Des Juifs orthodoxes passeurs d’ecstasy entre Amsterdam et New York ? Pas très catholique tout ça ! C’est en tout cas ce fait divers réel mais pour le moins saugrenu qui a inspiré Kevin Asch — le bien nommé — pour ce Jewish Connection. Si le mélange des genres et des milieux était plutôt attirant sur le papier, le film pâtit la plupart du temps d’un montage frénétique malvenu et de poncifs attendus sur la foi et le poids de la famille.
Fin 2008, Two Lovers sortait sur les écrans français et nous transportait dans une oppressante ambiance familiale dont tout l’enjeu reposait sur le choix du fils : rester dans le giron paternel ou s’émanciper en changeant totalement de milieu. Dans un certain sens, Jewish Connection se situe dans cette lignée : ici aussi, le poids du dilemme repose totalement sur l’émancipation, ou non, du héros. Sauf que Kevin Asch, qui a touché à la production, à la distribution, et même à la publicité et au sponsoring, mais finalement peu à la réalisation, n’a pas la flamboyance et le talent de metteur en scène de James Gray. Il a écrit Jewish Connection pour son ami Danny Abeckaser, qui produit le film, et qui, ayant vu un documentaire sur ce fait divers de la fin des années 1990, avoue à son ami « qu’il tuerait pour jouer le rôle de ce trafiquant de drogue ». Vous suivez ? Si l’on s’en tient à ce point de départ, on a vite envie de conclure que Kevin Asch ne sort pas ce sujet de ses tripes. Mais il s’agirait d’un jugement à l’emporte-pièce. Jugeons sur pièces, donc.

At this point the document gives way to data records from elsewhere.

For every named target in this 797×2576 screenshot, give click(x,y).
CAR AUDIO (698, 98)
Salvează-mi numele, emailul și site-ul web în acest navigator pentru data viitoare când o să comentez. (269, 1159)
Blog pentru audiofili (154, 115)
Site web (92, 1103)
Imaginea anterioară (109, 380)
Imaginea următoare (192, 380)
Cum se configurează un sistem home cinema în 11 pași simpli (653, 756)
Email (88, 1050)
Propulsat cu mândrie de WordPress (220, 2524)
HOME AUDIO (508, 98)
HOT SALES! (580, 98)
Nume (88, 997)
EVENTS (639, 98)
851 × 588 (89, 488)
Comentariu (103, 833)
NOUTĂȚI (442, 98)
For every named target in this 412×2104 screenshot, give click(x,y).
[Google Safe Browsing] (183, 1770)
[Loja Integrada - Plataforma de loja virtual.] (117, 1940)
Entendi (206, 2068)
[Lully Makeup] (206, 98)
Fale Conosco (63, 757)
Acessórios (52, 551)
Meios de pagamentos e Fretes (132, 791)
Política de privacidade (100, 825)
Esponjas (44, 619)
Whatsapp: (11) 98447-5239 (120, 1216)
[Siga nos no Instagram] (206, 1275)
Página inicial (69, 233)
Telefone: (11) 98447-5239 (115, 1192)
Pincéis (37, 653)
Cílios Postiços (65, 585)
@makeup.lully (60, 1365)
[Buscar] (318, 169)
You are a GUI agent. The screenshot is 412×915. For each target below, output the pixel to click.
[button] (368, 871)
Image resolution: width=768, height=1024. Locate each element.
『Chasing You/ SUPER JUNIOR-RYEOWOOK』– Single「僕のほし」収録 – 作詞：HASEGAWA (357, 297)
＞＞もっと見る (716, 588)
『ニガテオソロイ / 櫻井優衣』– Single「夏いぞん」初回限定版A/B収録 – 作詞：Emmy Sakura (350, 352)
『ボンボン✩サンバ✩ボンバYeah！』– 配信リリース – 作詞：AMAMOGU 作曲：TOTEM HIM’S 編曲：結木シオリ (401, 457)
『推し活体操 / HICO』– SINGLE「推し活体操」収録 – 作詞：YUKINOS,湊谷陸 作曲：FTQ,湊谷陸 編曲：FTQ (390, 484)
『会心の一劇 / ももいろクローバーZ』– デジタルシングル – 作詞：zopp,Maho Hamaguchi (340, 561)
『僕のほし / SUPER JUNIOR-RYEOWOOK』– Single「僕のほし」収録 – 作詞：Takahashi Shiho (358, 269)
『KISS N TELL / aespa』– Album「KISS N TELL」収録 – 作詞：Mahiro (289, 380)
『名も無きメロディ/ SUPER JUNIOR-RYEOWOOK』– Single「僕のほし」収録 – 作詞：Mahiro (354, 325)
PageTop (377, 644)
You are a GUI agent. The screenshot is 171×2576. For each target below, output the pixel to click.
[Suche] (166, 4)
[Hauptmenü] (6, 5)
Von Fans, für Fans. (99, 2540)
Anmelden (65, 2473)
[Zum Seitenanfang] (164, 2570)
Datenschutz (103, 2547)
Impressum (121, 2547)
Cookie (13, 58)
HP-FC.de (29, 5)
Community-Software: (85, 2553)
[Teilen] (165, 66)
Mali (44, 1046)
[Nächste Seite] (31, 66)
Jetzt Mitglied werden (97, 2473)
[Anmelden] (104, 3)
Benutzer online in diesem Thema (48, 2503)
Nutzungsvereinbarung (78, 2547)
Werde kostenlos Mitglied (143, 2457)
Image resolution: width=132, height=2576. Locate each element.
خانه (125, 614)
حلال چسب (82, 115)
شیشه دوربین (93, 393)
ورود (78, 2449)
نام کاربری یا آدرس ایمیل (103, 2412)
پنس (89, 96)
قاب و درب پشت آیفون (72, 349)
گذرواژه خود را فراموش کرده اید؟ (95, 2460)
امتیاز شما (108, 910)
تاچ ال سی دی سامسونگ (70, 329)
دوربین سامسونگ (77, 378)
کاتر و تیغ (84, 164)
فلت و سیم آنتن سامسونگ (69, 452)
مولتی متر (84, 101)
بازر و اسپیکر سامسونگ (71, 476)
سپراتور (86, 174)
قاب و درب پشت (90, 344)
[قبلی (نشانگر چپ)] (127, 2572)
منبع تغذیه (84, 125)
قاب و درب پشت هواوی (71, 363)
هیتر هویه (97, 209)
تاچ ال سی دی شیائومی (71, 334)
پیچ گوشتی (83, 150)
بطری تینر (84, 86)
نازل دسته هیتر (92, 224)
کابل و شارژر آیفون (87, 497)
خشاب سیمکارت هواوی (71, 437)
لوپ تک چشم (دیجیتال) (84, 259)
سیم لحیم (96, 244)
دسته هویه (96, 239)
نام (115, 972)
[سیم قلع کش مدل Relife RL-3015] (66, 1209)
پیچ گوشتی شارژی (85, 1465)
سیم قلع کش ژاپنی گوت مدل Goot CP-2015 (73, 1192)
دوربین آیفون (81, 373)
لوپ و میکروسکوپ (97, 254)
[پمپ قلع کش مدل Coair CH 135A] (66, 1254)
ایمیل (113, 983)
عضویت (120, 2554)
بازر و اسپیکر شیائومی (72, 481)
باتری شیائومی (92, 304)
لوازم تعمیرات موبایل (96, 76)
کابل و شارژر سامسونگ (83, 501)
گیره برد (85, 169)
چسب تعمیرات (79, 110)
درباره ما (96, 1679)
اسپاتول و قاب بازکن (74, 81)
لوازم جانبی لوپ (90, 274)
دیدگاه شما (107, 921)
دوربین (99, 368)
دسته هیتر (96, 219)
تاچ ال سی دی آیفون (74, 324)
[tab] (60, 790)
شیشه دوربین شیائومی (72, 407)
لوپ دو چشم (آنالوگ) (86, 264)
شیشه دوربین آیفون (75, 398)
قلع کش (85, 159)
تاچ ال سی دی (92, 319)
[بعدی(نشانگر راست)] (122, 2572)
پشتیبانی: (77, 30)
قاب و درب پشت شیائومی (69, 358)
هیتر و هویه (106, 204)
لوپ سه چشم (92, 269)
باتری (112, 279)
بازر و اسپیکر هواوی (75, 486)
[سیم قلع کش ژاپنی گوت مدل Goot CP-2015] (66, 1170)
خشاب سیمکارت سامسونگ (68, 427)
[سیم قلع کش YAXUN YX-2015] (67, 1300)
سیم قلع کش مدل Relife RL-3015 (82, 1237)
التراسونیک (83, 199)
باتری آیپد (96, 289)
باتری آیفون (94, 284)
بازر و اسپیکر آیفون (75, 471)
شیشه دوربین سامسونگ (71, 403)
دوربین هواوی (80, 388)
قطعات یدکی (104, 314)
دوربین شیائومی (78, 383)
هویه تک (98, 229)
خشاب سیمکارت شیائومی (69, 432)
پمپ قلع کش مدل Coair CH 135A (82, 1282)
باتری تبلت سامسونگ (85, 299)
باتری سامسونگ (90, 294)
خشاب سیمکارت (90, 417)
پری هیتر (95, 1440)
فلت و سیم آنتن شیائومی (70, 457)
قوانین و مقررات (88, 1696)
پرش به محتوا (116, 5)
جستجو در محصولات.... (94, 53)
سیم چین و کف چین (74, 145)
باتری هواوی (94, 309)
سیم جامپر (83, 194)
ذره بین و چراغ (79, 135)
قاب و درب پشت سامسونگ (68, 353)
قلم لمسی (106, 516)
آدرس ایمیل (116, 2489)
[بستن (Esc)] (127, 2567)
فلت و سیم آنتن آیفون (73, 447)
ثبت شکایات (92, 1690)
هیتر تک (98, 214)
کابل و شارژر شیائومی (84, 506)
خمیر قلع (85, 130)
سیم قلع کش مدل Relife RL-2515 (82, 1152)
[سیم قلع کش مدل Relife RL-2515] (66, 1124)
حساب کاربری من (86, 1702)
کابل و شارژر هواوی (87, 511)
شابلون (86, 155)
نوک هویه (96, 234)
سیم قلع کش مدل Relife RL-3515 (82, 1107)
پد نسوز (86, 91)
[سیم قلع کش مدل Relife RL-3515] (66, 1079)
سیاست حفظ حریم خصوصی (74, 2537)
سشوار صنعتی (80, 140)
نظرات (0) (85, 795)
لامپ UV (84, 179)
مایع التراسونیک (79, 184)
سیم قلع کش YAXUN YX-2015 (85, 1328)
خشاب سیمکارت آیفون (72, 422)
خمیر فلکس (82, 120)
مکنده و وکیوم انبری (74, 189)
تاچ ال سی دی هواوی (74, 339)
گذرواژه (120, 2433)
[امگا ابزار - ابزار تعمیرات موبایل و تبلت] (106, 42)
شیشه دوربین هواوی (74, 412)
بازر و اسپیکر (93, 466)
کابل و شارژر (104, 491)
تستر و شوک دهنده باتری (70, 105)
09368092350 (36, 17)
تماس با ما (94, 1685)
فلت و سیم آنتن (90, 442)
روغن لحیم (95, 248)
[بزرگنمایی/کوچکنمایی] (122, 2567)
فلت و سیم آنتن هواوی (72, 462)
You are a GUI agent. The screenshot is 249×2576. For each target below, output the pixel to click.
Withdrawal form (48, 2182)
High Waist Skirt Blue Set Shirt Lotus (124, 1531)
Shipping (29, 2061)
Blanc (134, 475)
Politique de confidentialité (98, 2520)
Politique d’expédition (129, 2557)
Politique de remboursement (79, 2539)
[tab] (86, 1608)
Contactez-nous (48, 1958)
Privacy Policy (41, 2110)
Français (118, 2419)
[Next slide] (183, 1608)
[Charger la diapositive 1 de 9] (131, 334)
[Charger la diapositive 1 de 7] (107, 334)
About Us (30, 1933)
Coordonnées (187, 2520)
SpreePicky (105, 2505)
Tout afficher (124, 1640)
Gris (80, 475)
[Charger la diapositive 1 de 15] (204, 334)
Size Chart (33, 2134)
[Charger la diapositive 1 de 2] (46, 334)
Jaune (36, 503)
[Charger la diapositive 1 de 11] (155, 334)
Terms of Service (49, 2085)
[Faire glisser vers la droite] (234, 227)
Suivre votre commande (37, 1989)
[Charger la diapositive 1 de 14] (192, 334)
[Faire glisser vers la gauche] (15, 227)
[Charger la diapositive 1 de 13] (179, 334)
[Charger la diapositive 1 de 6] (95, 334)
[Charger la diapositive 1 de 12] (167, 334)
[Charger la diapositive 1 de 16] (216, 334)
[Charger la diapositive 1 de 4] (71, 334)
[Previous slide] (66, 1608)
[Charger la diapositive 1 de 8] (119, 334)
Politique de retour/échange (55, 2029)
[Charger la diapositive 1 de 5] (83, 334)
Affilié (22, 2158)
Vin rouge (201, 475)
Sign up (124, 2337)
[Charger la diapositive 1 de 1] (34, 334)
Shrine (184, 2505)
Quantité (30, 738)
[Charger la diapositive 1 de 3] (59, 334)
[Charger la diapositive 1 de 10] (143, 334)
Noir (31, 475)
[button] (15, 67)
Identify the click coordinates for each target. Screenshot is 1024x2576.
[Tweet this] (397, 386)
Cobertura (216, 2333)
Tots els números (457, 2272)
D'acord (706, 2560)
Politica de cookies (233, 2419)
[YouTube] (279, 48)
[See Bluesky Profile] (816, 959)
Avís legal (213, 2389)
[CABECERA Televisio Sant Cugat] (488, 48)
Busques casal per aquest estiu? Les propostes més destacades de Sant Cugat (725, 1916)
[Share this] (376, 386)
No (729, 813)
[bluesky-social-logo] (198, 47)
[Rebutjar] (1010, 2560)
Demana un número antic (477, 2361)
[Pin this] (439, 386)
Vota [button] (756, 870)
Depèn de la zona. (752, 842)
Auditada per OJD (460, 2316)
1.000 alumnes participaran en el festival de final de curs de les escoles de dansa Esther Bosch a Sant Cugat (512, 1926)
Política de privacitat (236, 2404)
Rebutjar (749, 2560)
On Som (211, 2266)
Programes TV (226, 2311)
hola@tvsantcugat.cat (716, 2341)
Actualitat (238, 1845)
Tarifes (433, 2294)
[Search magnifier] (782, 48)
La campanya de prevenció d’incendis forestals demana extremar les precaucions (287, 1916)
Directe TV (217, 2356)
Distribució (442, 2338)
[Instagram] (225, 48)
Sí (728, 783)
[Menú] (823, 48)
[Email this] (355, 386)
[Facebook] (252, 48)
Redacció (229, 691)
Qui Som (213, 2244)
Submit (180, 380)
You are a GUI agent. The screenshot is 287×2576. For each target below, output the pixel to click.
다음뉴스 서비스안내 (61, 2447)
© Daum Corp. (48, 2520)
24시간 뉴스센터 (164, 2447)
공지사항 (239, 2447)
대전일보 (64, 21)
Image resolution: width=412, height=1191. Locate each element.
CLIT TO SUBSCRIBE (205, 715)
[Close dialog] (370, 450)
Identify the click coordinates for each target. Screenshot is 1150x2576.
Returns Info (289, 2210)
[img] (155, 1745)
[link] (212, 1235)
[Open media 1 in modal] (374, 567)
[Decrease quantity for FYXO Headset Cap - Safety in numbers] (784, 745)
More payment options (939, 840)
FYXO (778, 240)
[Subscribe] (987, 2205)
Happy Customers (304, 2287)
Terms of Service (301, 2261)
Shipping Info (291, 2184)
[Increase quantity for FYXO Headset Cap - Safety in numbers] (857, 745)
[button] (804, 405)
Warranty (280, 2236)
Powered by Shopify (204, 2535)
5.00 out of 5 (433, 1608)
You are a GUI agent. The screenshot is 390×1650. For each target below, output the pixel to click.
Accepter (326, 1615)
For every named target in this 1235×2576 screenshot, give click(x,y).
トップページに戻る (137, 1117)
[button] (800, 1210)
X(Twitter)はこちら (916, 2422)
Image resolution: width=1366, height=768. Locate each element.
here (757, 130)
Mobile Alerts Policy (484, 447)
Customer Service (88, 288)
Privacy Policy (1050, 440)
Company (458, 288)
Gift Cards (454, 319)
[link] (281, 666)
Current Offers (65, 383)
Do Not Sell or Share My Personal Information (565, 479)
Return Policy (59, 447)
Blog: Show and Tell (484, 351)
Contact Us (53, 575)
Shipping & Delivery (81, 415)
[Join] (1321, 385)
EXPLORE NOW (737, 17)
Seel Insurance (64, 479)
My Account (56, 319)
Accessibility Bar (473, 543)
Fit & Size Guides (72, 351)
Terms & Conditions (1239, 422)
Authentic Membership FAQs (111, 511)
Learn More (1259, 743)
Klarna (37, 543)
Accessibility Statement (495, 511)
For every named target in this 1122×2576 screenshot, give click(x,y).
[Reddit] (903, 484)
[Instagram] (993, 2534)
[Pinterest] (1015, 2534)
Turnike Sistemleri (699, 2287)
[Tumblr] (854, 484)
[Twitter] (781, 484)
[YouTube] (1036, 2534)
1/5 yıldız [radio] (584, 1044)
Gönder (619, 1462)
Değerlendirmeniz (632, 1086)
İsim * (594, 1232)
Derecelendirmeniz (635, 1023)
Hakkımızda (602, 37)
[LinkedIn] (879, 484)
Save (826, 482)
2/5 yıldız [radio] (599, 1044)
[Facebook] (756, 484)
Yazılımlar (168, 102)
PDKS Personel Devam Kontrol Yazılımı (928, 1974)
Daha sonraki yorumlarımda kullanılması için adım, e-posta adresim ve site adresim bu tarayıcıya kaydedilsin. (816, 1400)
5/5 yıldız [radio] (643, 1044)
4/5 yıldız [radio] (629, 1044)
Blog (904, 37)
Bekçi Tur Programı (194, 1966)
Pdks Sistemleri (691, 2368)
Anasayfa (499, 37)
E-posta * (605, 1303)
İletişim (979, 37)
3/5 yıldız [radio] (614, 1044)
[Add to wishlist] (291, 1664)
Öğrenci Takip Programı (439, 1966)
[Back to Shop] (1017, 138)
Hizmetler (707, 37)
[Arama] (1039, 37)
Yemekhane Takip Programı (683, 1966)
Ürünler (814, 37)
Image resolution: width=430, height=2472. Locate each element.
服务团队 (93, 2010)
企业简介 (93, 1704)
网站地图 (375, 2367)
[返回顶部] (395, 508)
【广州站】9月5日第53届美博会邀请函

Jewish Connection est l’histoire de Sam Gold (Jesse Eisenberg, qui fait ici le grand écart après avoir incarné Mark Zuckerberg dans The Social Network). Il arbore ses habits noirs et ses papillotes avec l’innocence de ses vingt ans. Tout l’attirail du Juif orthodoxe, promis à un métier d’avenir, ainsi que le voit son tailleur de père : rabbin. Sauf que… Sam n’est pas tout à fait orthodoxe. Il est « à part », refusant la voie balisée qu’on veut tracer pour lui. Aussi, quand son voisin, Yosef, lui propose de faire passer des « médicaments » contre une alléchante rémunération, il n’hésite pas une seconde. Le voilà entraîné dans la spirale infernale du passeur de drogue, s’éloignant dangereusement de la voie de la raison. Tout le scénario repose sur un dilemme plan-plan et rebattu : la foi, la spiritualité, l’enfant sage versus l’attirance pour le milieu pas joli joli des excès de la nuit, bien loin du cocon familial et sociétal originel. Que va faire Sam ?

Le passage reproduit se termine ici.